Call me a hopeless nerd, but for sheer mental excitement, I've never found anything better than discovering something new about my characters or finding a clue to their story. To me, that's what archival research is all about.

In my first and second posts on organizing research, I discuss using MS Word to set up a chronologically-based folder system to hold research files and documents, plus relevant shortcut or alias icons. (For the geeks among you, I also survey some of the amazing electronic organizing software for serious nonfiction writers that's currently out there.)
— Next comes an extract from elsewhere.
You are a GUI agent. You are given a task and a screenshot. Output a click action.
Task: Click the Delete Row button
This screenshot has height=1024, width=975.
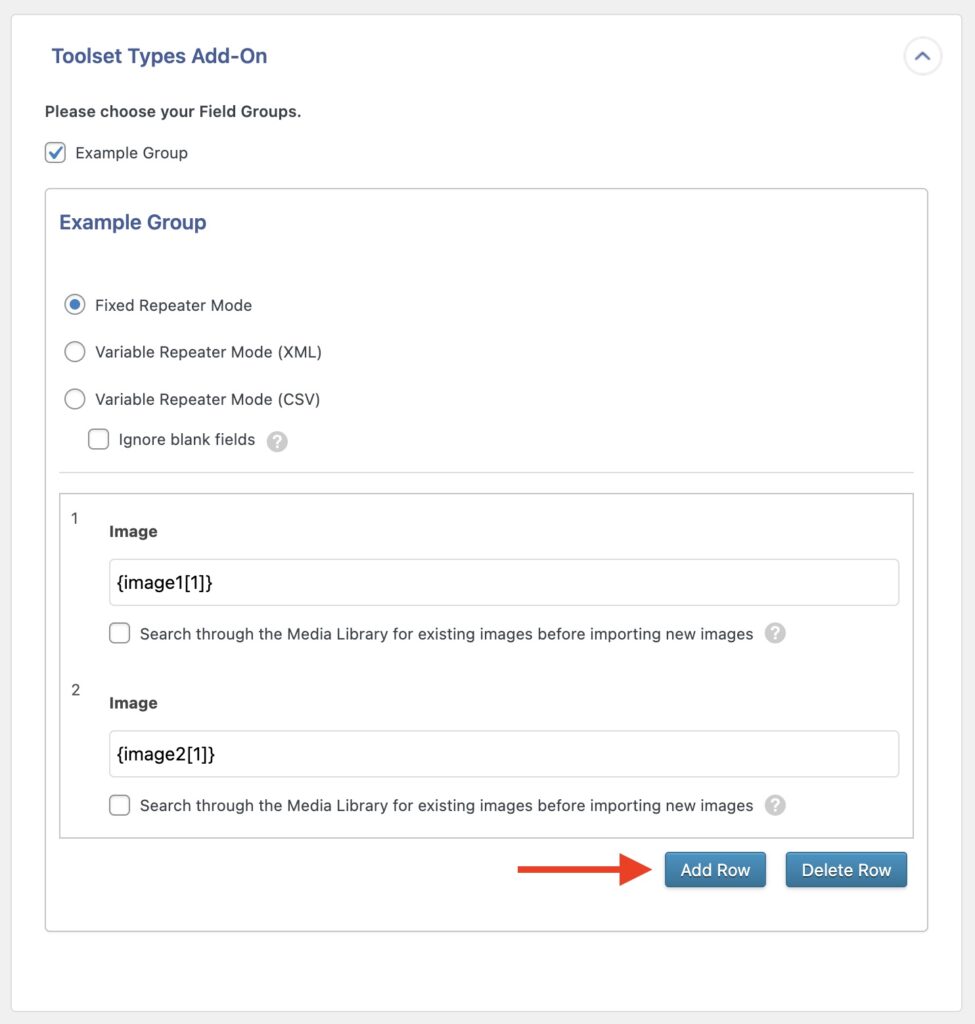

The primary research files inside these folders are where I enter and store the notes I make when working in the archives on Sara and Erskine, an American Romance, a book that uses (among other things) thousands of letters to reconstruct this long love story of a Baptist minister's wife and a philosophical anarchist.

In this post, a letter from Erskine to Sara illustrates how I set up my online notes about the documents in which much of their story unfolds, while using the process to think about how it unfolded and of coming to understand it more deeply.


My primary research entries are usually in two parts: a headnote and a main section. (Sometimes the item isn't long enough to require a main section, in which case it just gets a headnote.)

1. HEADNOTES. As soon as I begin examining a primary document or an item in an archive—in the illustration, it's an October, 1911 letter in the Charles Erskine Scott Wood Collection at the Huntington Library in San Marino, California—I start a headnote. I write down the basics at once: the author, who the recipient was (if it's a letter), the date and the location where it was composed, and the box and folder it's housed in.

    To make searching easier, I always tag entries, using the library or archive's own cataloging system for the tag. I put the tag just above the headnote, where it's easy to see when I scroll through the document. Hence in the tag for the letter above reads "WD 244/15," meaning "Wood Collection, Box 244, Folder 15."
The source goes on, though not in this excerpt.